## Directions:
(a) Print the part of the Brexit article starting with "So with the" and going on through "to be cleared.".
(b) List the primary areas of the negotiations that the Brexit article says are not yet settled enough to clear the "sufficient progress" hurdle.

## Text segment:
★ ★ ★ ★ ★

If you can tear yourself away from episode 75 of the saga over the government's existent or non-existent Brexit papers, there is something pretty important going on in Brussels as we speak.
It could determine whether or not the prime minister gets her way next month and manages to move on from the purgatory of the first phase of the Brexit talks - relieving, if only temporarily, some of the pressure on her to show that she has even a loose grip on the whole procedure.
The test, which is a ultimately a political judgement, is, as we've discussed here before, whether the negotiations are deemed to have made 'sufficient progress' to move on to discussions about the long-term relationship between the UK and the EU.
So with the mood music suggesting the bill is broadly settled - although there is no final precise agreement - what happens next?
To hammer the over-used divorce metaphor, for eight months they've been arguing over who gets the vinyl collection, the pot plants, and who keeps the house - the next stage is over who gets long-term custody of the kids.
As we've been reporting, none of the three primary areas - money, citizens' rights or Ireland - are yet settled enough for the "sufficient progress" hurdle to be cleared.

★ ★ ★ ★ ★

## Supplied material:
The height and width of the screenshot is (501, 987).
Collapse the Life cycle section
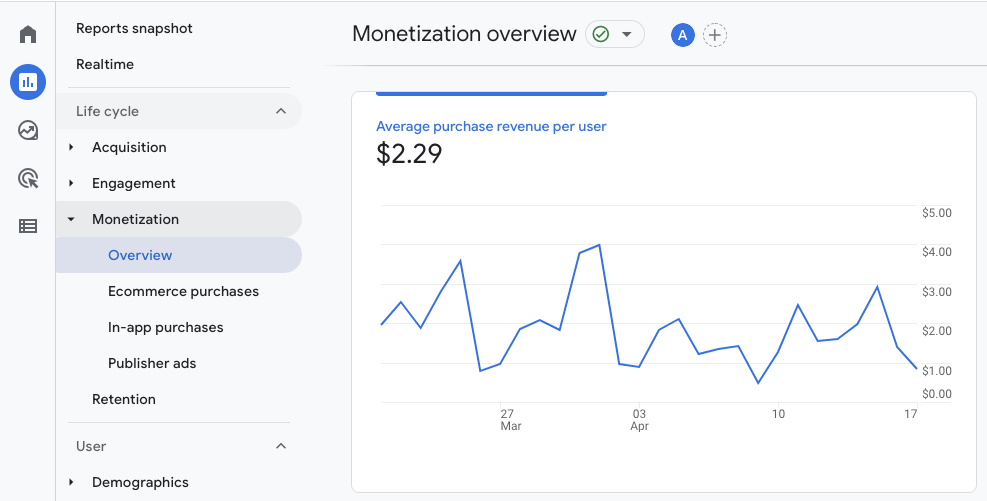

★ ★ ★ ★ ★

## Answers to each task:
(a)
So with the mood music suggesting the bill is broadly settled - although there is no final precise agreement - what happens next?
To hammer the over-used divorce metaphor, for eight months they've been arguing over who gets the vinyl collection, the pot plants, and who keeps the house - the next stage is over who gets long-term custody of the kids.
As we've been reporting, none of the three primary areas - money, citizens' rights or Ireland - are yet settled enough for the "sufficient progress" hurdle to be cleared.

(b)
Money
Citizens' rights
Ireland